> **TUGAS LATIHAN**
1 – Menurut tulisan tentang melapangkan jalan bagi lawan, di daerah mana kantor tempat penulis bekerja berada?
2 – Tuliskan kembali tanpa perubahan bagian tulisan tentang melapangkan jalan bagi lawan, mulai dari "Melapangkan jalan bagi lawan kita. Agak" dan berakhir pada "sistem yang sama.".

------ BACAAN ------

Sabtu, 15 Desember 2007

Bersediakah Kita Melapangkan Jalan Sang Lawan?

Melapangkan jalan bagi lawan kita. Tidak terdengar seperti gagasan
yang cerdas, bukan? Orang yang mempunyai kecanggihan berpikir
pasti tahu bahwa melapangkan jalan bagi lawan-lawan kita hanya akan
menyebabkan kita kalah dalam persaingan. Kalaupun kita melakukannya,
maka harus dipastikan terlebih dahulu bahwa jalan yang kita
lapangkan untuk lawan-lawan kita itu menuju ke sebuah jurang
kehancuran. Jika jalan itu menuju kepada kejayaan, mengapa mesti
dilapangkan untuk sang lawan? Logika berpikir kita seharusnya justru
mengatakan untuk menjegal setiap langkah lawan dijalan itu. Kita
harus memastikan bahwa jalan menuju kejayaan semacam itu hanya boleh
dilewati oleh kita saja.

Melapangkan jalan bagi lawan kita. Agak terdengar seperti sebuah
perumpamaan. Mungkin memang itu tidak lebih dari sekedar kiasan
belaka. Bisa iya. Bisa tidak. Secara harfiah bisa berarti
melapangkan jalan dalam arti sebenarnya. Kebalikannya, menjegal
jalan lawan dalam arti sesungguhnya. Hari senin yang lalu, saya
mendapatkan contoh nyata tentang hal ini. Kantor tempat saya bekerja
terletak didaerah Semanggi. Daerah three in one dong, ya kan. Setiap
mobil yang berpenumpang kurang dari 3 orang, tidak boleh melewati
jalur utama dikawasan itu pada jam 07.00 ?10.00 pagi, dan jam
16.30 -19.00 sore. Untuk masuk atau keluar gedung (Y) pada jam-jam
seperti itu, kami harus memutar, dan melintas didepan gedung lain
(Z) yang terletak dalam satu komplek. Oleh karena itu, fasilitas
parkirpun dikelola dalam sistem yang sama.

------ ENTRI YANG TERSEDIA ------

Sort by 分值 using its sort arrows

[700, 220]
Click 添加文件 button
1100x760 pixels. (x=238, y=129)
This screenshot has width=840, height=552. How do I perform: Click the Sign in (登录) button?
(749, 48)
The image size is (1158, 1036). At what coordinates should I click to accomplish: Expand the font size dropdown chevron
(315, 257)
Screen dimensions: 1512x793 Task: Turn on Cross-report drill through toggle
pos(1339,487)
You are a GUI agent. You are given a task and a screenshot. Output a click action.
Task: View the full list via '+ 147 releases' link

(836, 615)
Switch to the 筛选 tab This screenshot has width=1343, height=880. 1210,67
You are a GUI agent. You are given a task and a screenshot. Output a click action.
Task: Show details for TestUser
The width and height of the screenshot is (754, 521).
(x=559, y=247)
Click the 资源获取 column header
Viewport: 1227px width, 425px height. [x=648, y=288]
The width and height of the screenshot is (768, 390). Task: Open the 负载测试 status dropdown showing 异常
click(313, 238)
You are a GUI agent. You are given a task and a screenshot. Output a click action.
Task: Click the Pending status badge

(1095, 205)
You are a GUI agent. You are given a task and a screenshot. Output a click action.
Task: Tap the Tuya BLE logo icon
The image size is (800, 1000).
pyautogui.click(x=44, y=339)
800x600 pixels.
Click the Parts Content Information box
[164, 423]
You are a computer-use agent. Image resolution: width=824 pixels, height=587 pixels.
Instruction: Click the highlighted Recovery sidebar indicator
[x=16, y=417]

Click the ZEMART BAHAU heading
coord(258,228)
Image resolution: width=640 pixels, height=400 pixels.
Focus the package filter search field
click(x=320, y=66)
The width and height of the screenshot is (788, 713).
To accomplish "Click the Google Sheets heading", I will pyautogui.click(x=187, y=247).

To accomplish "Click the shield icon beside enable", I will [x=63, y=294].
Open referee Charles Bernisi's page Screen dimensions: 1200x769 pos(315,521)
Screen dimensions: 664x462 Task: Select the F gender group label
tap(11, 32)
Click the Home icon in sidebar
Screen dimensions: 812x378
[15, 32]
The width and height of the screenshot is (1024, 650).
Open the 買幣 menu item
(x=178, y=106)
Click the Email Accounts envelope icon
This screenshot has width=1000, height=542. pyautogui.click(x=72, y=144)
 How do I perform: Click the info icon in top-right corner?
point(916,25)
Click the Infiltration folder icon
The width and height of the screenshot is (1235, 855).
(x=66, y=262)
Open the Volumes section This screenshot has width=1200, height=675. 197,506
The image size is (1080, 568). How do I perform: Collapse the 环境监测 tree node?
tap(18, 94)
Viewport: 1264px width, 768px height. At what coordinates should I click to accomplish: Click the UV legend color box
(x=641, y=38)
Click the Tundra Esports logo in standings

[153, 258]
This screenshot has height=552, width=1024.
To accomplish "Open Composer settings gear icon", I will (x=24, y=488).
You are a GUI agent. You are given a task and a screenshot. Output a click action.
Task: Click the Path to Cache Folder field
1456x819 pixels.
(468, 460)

------

> **JAWABAN TUGAS**
1 – Di daerah Semanggi.

2 –
Melapangkan jalan bagi lawan kita. Agak terdengar seperti sebuah
perumpamaan. Mungkin memang itu tidak lebih dari sekedar kiasan
belaka. Bisa iya. Bisa tidak. Secara harfiah bisa berarti
melapangkan jalan dalam arti sebenarnya. Kebalikannya, menjegal
jalan lawan dalam arti sesungguhnya. Hari senin yang lalu, saya
mendapatkan contoh nyata tentang hal ini. Kantor tempat saya bekerja
terletak didaerah Semanggi. Daerah three in one dong, ya kan. Setiap
mobil yang berpenumpang kurang dari 3 orang, tidak boleh melewati
jalur utama dikawasan itu pada jam 07.00 ?10.00 pagi, dan jam
16.30 -19.00 sore. Untuk masuk atau keluar gedung (Y) pada jam-jam
seperti itu, kami harus memutar, dan melintas didepan gedung lain
(Z) yang terletak dalam satu komplek. Oleh karena itu, fasilitas
parkirpun dikelola dalam sistem yang sama.